Tutto questo ha ricadute anche per il cittadino. “Con queste tariffe – evidenzia il referente di Unindustria sanità – si rischia l’uscita dal sistema degli erogatori convenzionati con conseguenti liste d’attesa ancora più lunghe a causa della ridotta disponibilità di prestazioni sanitarie nel territorio. Ma c’è anche un’altra conseguenza: l’abbassamento dei livelli delle stesse prestazioni. Una visita specialistica viene pagata 22 euro. Al professionista si chiede quindi di fare una visita a 15 euro”. Si ha quindi “minore servizio, aumento delle liste d’attesa e una minore qualità delle prestazioni”.
Al di là della problematica contingente legata alle tariffe, “c’è però un problema più ampio, di sistema – chiarisce Marino – Vorremmo che ci fosse un confronto in cui si il ruolo di queste strutture venisse adeguatamente riconosciuto. Siamo più di 8.000 laboratori diagnostici sul territorio italiano e compartecipiamo all’erogazione di servizi sanitari al cittadino. La virtuosa collaborazione pubblico-privato offre un servizio unico per le richieste del cittadino. Applicando queste nuove tariffe, si altererà l’asset per la sostenibilità stessa del sistema. Noi costiamo poco: eroghiamo il 30% delle prestazioni di diagnostica territoriale con l’8% della spesa del Ssn. Se perdiamo questo valore, l’impatto va sulla salute del cittadino che non potrà accedere in modo efficiente, e a costi contenuti, o anche gratuiti, a visite ed esami. Senza questo servizio – aggiunge – le liste d’attesa ospedaliere e degli ambulatori delle Asl si allungheranno e si ridurrà la qualità del servizio al cittadino”.

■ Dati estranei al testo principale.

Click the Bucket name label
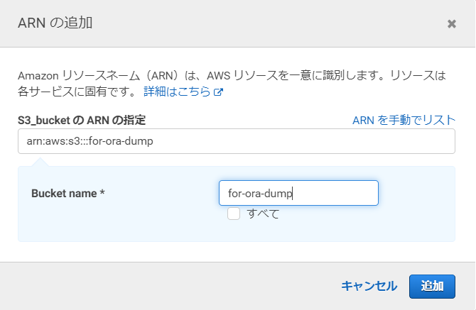476x310 pixels. [64, 194]
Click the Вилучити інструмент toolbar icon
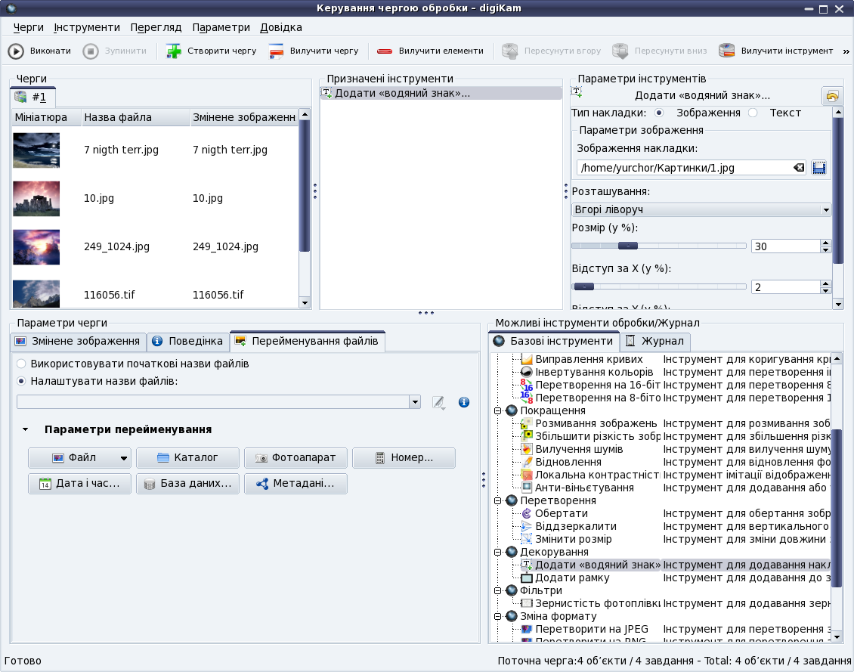This screenshot has width=854, height=672. tap(727, 51)
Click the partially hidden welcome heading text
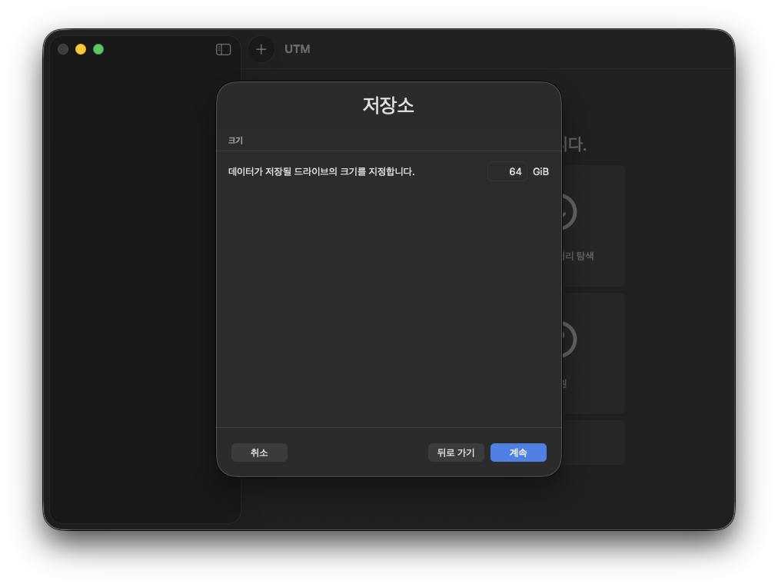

Il nuovo tariffario emesso dal ministero ha delle conseguenze negative non solo per i laboratori di analisi, ma anche per “le multinazionali dei mega laboratori con milioni di esami all’anno”, visto che non tutto è meccanizzabile, ma, paradossalmente, impatta anche sulle stesse strutture pubbliche, perché “erogando servizi a costi superiori ai rimborsi”, e si aumenta il “debito che deve essere ripianato”. L’invito è allora di ragionare “su un discorso più ampio, sul ruolo e l’utilità di queste strutture cercando – conclude Marino – un punto d’incontro per evitare il collasso della rete dei laboratori privati che sostengono il Servizio sanitario”.